* **Instructions for the task**: Report every line of the entries that contains the word "computer".

___

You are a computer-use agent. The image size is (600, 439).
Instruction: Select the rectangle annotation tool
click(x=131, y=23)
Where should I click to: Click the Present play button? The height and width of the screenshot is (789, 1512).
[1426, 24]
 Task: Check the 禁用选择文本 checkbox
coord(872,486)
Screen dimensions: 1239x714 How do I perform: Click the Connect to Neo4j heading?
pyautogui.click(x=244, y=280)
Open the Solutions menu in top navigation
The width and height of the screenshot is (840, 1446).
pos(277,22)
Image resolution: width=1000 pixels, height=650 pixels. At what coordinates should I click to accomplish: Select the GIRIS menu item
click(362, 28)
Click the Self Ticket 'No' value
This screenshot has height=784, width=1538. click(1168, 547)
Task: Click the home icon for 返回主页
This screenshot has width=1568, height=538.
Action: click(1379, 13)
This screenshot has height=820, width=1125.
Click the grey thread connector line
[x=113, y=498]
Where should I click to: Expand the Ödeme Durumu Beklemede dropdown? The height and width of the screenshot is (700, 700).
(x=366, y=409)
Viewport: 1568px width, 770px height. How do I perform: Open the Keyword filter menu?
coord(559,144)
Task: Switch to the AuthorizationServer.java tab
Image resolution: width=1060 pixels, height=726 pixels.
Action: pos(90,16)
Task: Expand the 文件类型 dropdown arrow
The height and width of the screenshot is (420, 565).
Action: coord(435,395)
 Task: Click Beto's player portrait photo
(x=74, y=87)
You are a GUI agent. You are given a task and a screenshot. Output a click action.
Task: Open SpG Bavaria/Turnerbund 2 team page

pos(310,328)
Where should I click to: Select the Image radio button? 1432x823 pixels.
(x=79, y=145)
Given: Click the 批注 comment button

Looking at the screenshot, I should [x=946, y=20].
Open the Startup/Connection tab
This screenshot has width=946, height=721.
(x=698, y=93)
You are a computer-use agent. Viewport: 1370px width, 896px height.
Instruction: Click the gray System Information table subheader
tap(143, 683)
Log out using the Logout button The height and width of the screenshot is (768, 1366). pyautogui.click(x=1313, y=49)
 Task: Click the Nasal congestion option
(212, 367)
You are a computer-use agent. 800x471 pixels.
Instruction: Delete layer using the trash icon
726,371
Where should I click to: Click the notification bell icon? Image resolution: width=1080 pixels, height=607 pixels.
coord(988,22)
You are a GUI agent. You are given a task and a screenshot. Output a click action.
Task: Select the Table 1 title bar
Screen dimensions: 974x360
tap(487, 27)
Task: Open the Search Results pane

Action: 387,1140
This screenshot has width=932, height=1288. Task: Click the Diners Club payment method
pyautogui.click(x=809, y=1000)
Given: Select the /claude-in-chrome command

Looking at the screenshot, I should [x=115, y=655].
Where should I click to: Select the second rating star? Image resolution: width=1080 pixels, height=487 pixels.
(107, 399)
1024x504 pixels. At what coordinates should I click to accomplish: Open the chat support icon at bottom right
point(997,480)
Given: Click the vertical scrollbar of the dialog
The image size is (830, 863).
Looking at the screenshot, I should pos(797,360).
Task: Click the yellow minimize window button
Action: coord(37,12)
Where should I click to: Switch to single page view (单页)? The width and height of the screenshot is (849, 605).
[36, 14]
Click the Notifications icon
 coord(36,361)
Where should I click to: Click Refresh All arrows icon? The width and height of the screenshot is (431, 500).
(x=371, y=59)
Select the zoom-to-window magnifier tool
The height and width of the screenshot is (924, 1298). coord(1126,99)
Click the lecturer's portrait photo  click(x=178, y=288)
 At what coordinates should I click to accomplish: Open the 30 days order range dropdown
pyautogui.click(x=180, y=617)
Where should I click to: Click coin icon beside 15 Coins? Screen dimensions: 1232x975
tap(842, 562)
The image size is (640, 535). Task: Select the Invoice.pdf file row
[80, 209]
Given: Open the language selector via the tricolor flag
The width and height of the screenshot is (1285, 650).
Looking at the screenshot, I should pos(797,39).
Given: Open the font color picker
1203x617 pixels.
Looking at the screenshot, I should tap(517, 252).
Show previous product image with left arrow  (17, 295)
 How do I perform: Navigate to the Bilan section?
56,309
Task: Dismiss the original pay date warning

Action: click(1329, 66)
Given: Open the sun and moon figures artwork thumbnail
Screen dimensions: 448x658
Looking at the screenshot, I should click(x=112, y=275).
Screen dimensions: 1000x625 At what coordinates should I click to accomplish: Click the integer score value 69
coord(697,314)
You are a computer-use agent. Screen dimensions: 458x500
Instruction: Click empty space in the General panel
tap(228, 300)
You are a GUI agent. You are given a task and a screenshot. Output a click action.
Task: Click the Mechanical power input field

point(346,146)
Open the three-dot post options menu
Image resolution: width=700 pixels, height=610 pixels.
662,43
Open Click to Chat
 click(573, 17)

___

* **Answer below**:
You are a computer-use agent. The image size is (600, 439).
You are a computer-use agent. Viewport: 1370px width, 896px height.
You are a computer-use agent. 800x471 pixels.
You are a computer-use agent. Screen dimensions: 458x500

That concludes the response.